[Begin TEXT TO READ]

This question arose while learning nonstandard analysis.
The superstructure $V(X)$ of a nonempty set $X$ is defined recursively:
$\begin{align*}V_0(X) &= X \\ V_{i+1}(X) &= V_i(X) \cup P(V_i(X)) \\ V(X) &= \bigcup_{i=0}^\infty V_i(X)\;, \end{align*}$
where $i \in \mathbb{N}$ and $P$ is the powerset function. So it's a way to get every relation and function on $X$ that you could possibly want, by identifying the ordered pair $(a,b)$ with the set $\{\{a\},\{a,b\}\}$ or such. I'm great with this.
BUT what happens when there are relations in $X$ (as members of $X$)? I think that I need to distinguish between the relations that are formed by the superstructure construction and any relations that I might have started with in $X$. As an example problem, I want to prove (my book says it's true) that a relation $R$ is in $V(X)$ iff the domain and range of $R$ are in $V(X)$. This is not necessarily true if $R$ is in $X$. The members of $X$ that have members themselves don't necessarily empty out.
So are we supposed to distinguish between relations in $X$ and the relations that are formed from $X$?
Cheers, Rachel

[End TEXT TO READ]

SET EXERCISE 1:
In the entries below, render the stretch from the line containing "is (437, 462)." through the line containing "Instruction: Click the No elasticity label" as a Markdown table with columns Row and Line, numbering each row and omitting blank lines.

[Begin INFORMATION SHOWN]

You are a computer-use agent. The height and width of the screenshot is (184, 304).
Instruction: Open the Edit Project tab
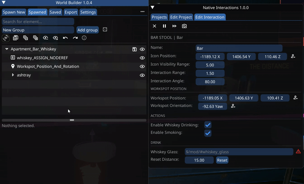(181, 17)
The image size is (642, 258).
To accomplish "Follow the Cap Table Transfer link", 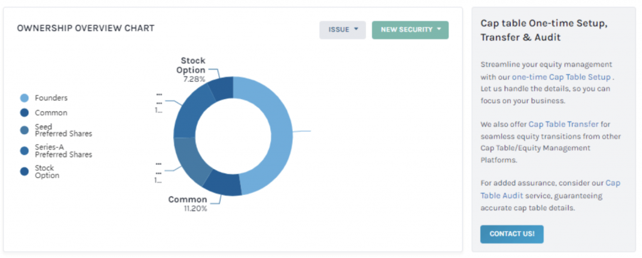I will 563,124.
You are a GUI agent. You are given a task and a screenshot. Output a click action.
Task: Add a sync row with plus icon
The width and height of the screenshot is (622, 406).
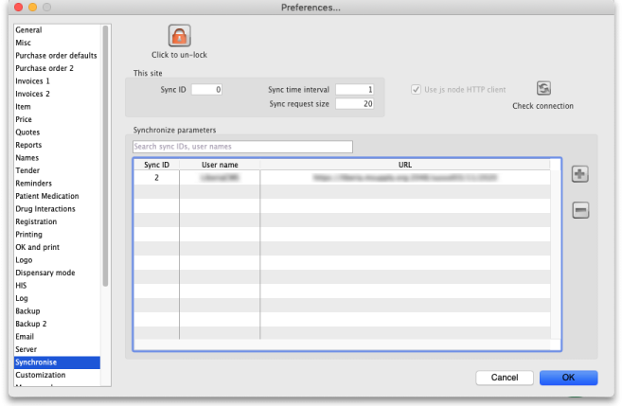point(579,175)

[End INFORMATION SHOWN]
[Begin INFORMATION SHOWN]

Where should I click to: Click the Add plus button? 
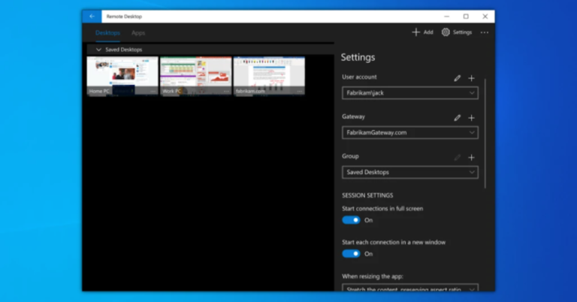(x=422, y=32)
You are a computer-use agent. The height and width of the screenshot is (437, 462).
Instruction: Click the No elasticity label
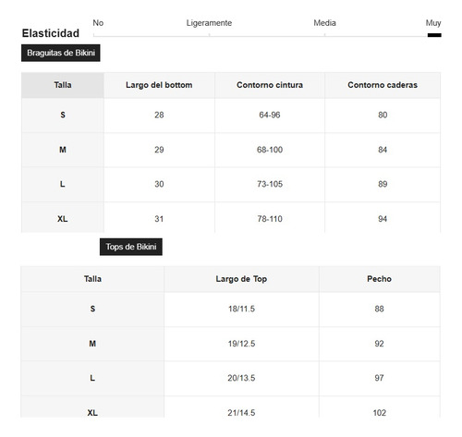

[End INFORMATION SHOWN]

SET EXERCISE 2:
Retype the stretch of the superstructure post above from "This question arose" through "great with this.".

REPLY 1:
| Row | Line |
|---|---|
| 1 | You are a computer-use agent. The height and width of the screenshot is (437, 462). |
| 2 | Instruction: Click the No elasticity label |

REPLY 2:
This question arose while learning nonstandard analysis.
The superstructure $V(X)$ of a nonempty set $X$ is defined recursively:
$\begin{align*}V_0(X) &= X \\ V_{i+1}(X) &= V_i(X) \cup P(V_i(X)) \\ V(X) &= \bigcup_{i=0}^\infty V_i(X)\;, \end{align*}$
where $i \in \mathbb{N}$ and $P$ is the powerset function. So it's a way to get every relation and function on $X$ that you could possibly want, by identifying the ordered pair $(a,b)$ with the set $\{\{a\},\{a,b\}\}$ or such. I'm great with this.